The defendants allegedly laundered the proceeds obtained from the fraudulent scheme through international shell corporations and foreign banks for their personal benefits. 

In June, the Attorney General of New York filed a lawsuit against Frank Borgese and his company, Impact Medical & Surgical Solutions, for allegedly violating state laws by engaging in deceptive and fraudulent solicitation of sales of PPE, including N95 and KN95 respirator masks.

Telemedicine expansion leads to fraud

The telemedicine fraud takedown comes amid the COVID-19 pandemic when telehealth services have been greatly expanded. The potential for billing fraud and abuse with the healthcare system has unfortunately become easier for bad actors when some telehealth restrictions have been lifted in an attempt to get health services to vulnerable patients.

In March, Medicare chief Seema Verma announced a “historic action” to make virtual medical care or telemedicine more available through the Centers for Medicare and Medicaid Services (CMS).

She temporarily lifted a variety of federal restrictions on the use of the service to expand services beyond the limited rural areas. Verma also praised telehealth, saying it could handle routine care for an older patient with diabetes without risking a visit to a medical office during the pandemic.

A Medicare recipient with mild flu-like symptoms could receive advice from a doctor at home “instead of leaving the house and sitting in a waiting room full of other vulnerable people,” said Verna. 

Mike Cohen, an operations officer with the Health and Human Services (HHS) Inspector General’s Office, said in April that anti-fraud “guardrails have been removed under this epidemic. The concern is that things will never go back to what they were. There will be a lot of pressure on CMS to make at least some of these changes permanent.” He added that the action resulted in an increase in telemedicine fraud.

Sober homes substance abuse treatment fraud

Defendants have been charged with more than $845 million in alleged fraud connected to substance abuse treatment facilities or sober homes. And other defendants charged with over $806 million connected to fraud and illegal opioid distribution schemes nationwide.

The sober homes cases include charges against more than 12 criminal defendants related to more than $845 million of allegedly false claims for tests and treatments for patients seeking treatment for drug and alcohol problems.

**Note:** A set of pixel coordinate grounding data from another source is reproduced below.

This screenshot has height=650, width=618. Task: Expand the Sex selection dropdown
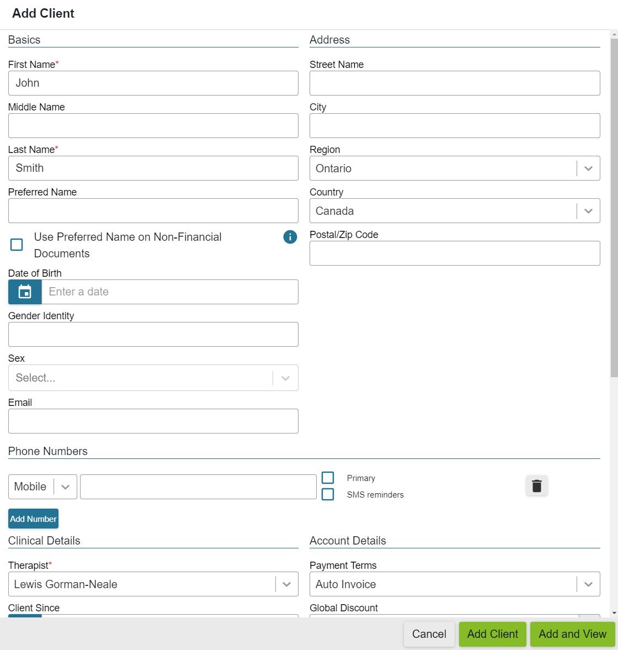pyautogui.click(x=285, y=378)
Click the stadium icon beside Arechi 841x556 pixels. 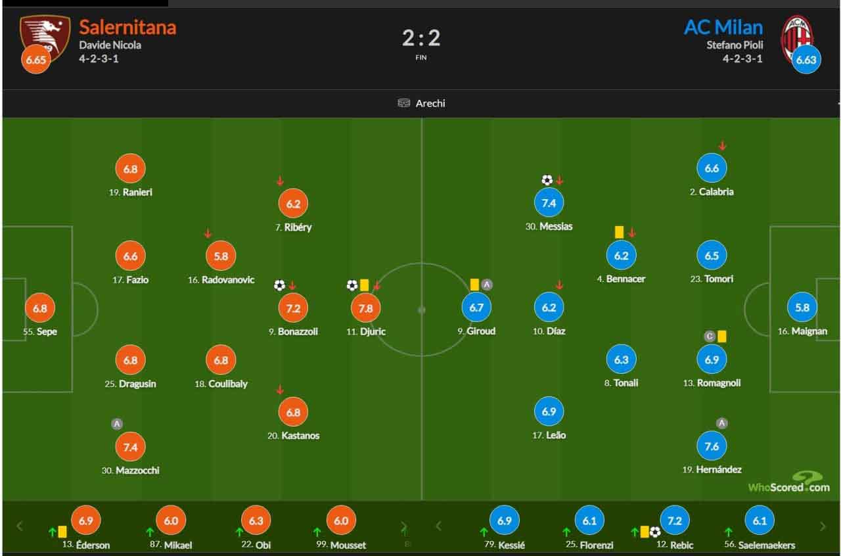[404, 103]
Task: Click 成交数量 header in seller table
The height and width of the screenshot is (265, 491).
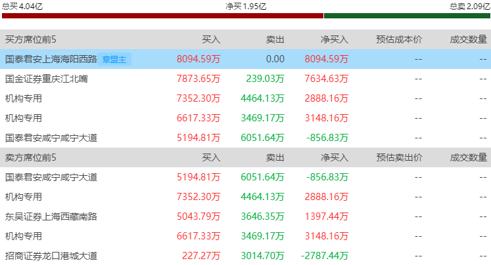Action: pyautogui.click(x=469, y=157)
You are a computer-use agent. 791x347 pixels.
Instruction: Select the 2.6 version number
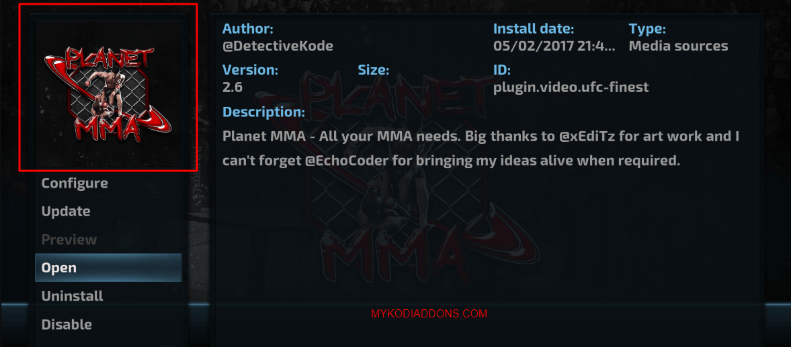tap(233, 87)
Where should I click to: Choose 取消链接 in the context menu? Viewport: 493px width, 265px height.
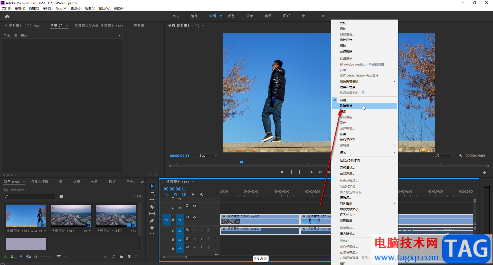[x=346, y=106]
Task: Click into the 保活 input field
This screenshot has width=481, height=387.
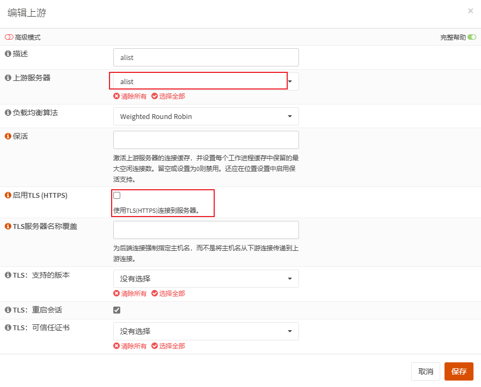Action: 206,140
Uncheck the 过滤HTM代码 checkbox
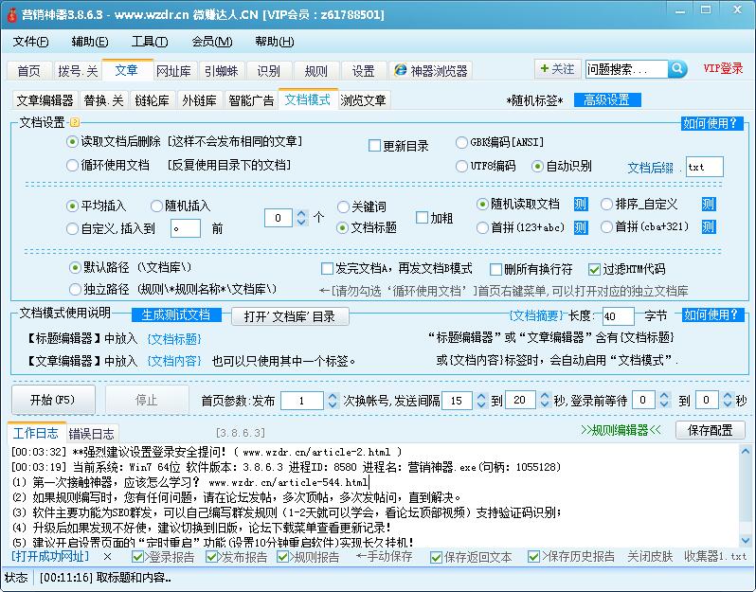The height and width of the screenshot is (592, 756). pos(595,269)
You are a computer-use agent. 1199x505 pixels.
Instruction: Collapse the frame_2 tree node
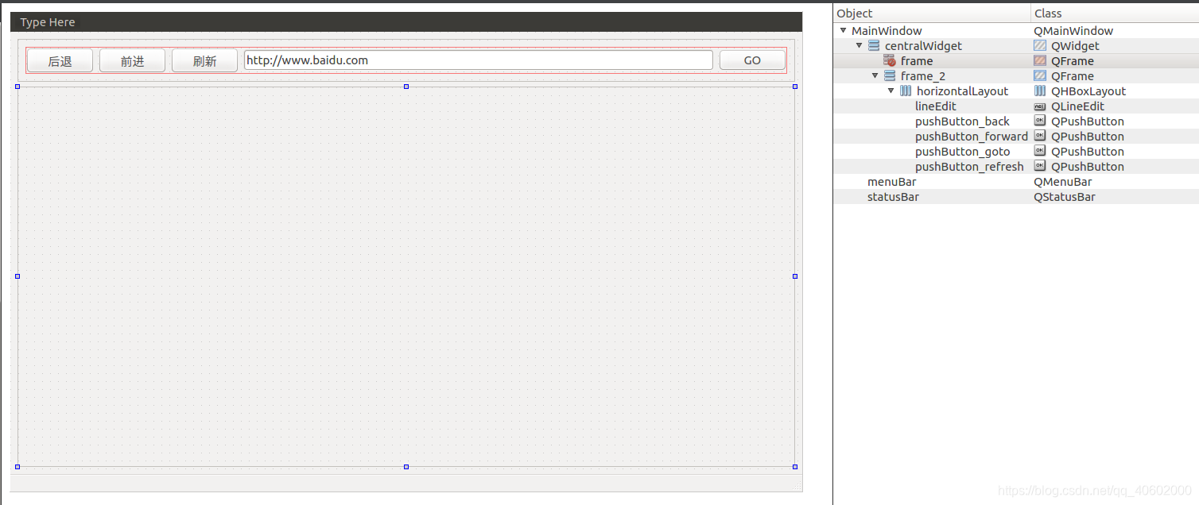pos(875,75)

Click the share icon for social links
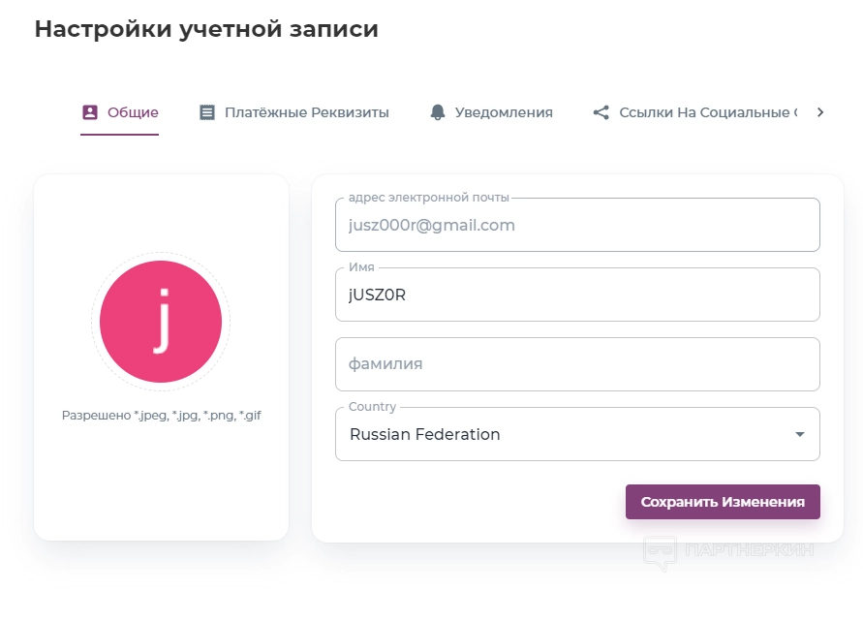[x=601, y=112]
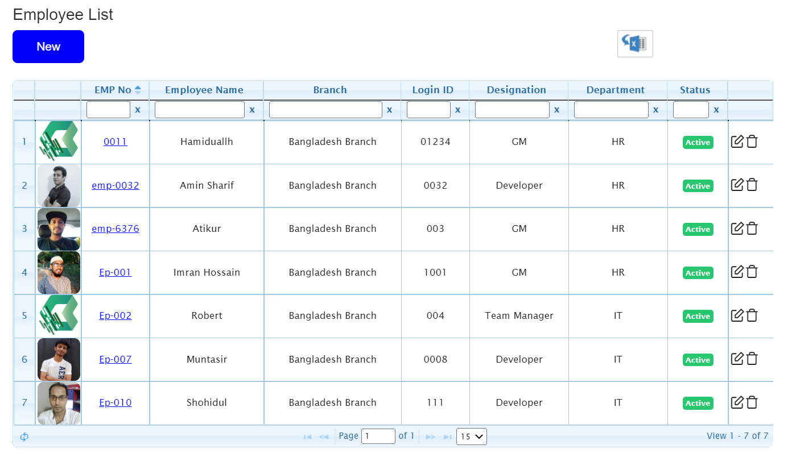The width and height of the screenshot is (796, 457).
Task: Open employee link emp-0032
Action: coord(116,185)
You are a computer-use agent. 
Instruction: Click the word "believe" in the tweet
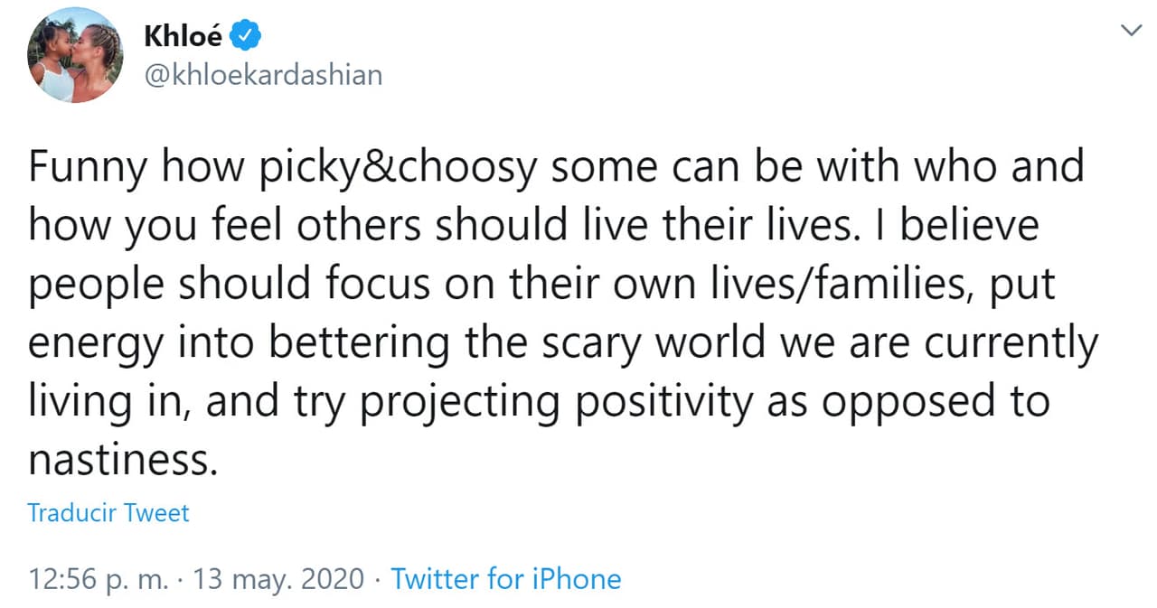[968, 228]
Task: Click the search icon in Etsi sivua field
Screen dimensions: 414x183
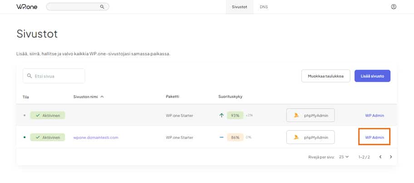Action: [x=30, y=76]

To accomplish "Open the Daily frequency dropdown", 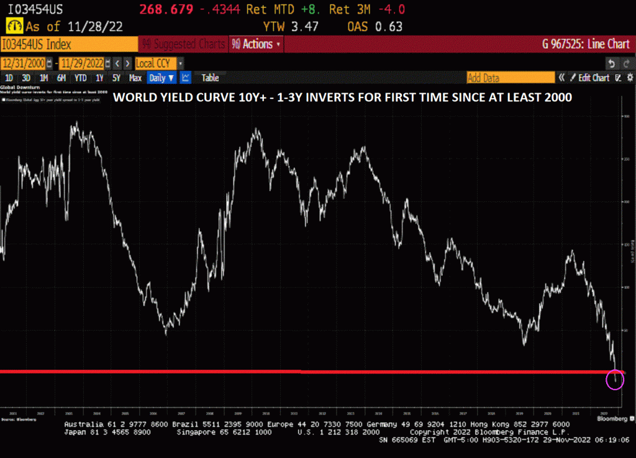I will pyautogui.click(x=161, y=78).
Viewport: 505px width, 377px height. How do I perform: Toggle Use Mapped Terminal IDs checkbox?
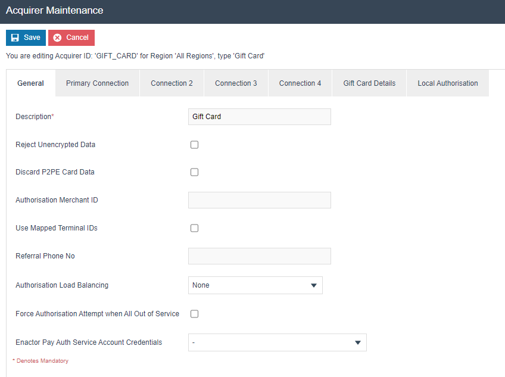[194, 228]
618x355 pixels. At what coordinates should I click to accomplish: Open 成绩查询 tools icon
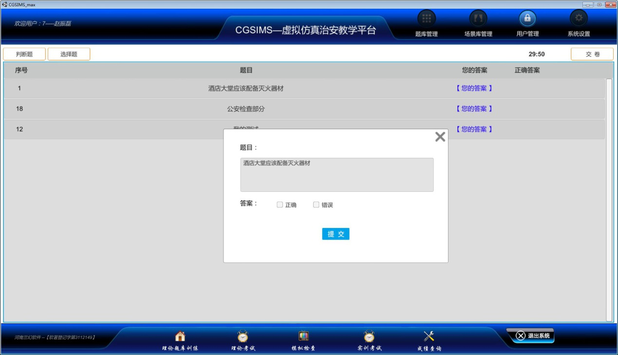click(x=429, y=336)
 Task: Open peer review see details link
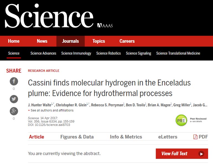tap(197, 122)
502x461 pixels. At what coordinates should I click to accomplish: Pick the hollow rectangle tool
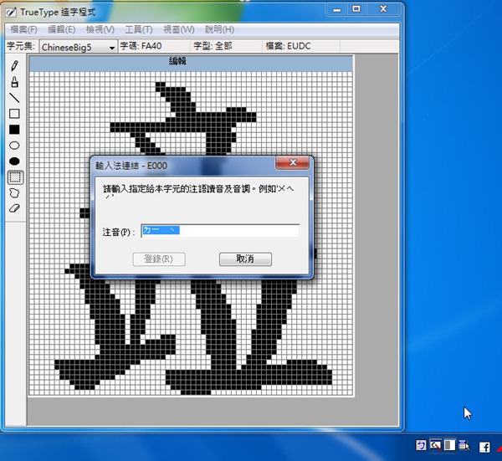tap(14, 114)
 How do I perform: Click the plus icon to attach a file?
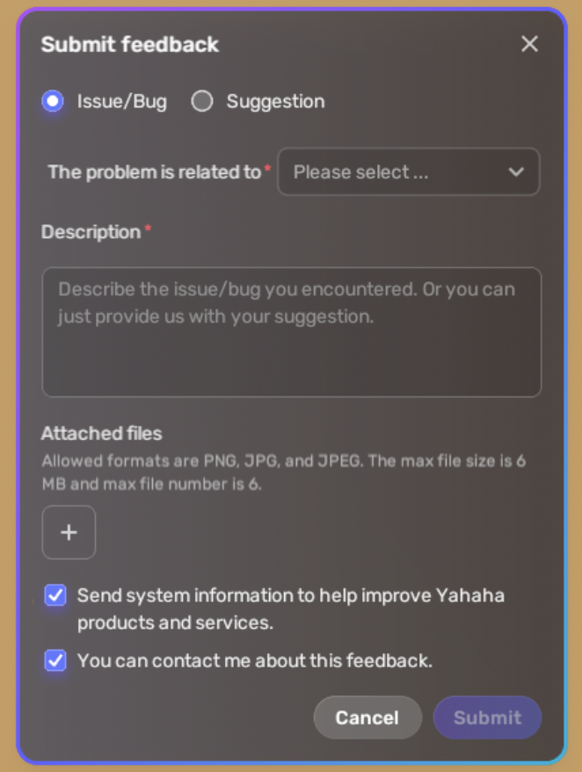69,532
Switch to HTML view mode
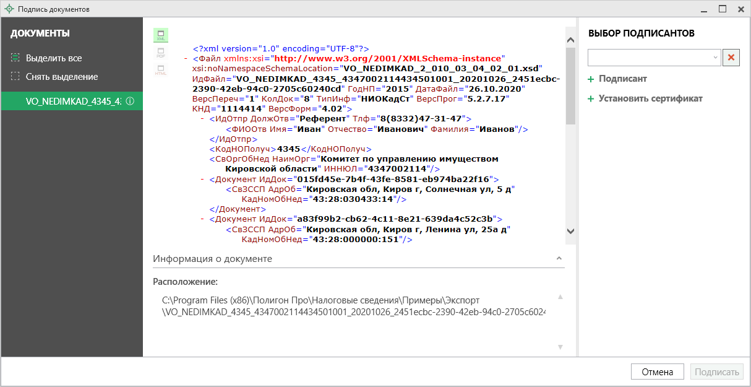751x387 pixels. 161,70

Defendants include practitioners, doctors, and operators of substance abuse treatment facilities. Patient recruiters referred to in the industry, as “body brokers” were also named as defendants

The defendants allegedly participated in various schemes that involve the payment of illegal kickbacks and bribes for the referral of hundreds of patients to substance abuse treatment facilities. 

Those patients received medically unnecessary drug testing, which was sometimes billed as thousands of dollars for a single test. There were also billings for therapy sessions that were not usually provided. And the result was millions of dollars of false and fraudulent claims submitted to private insurers. 

Many of these cases allegedly involve the illegal prescription and/or distribution of opioids. This healthcare fraud includes charges and guilty pleas involving more than 240 defendants. It involves more than $800 million in false and fraudulent claims. Insurance companies were allegedly paying for treatments that were unnecessary and often never provided.

Increase in fraud 2016-2020

Since 2016, HHS OIG has seen a significant increase in telemedicine fraud. There have been many alleged schemes involving marketing networks that have lured thousands of individuals into a criminal scheme through telemarketing calls, direct mail, TV ads, and internet pop-up ads.

In addition to the criminal charges, the Centers for Medicare and Medicaid Services’ Center for Program Integrity separately announced that it has taken several administrative actions related to the healthcare fraud. The agency revoked the Medicare billing privileges of 256 additional medical professionals for their involvement in various schemes.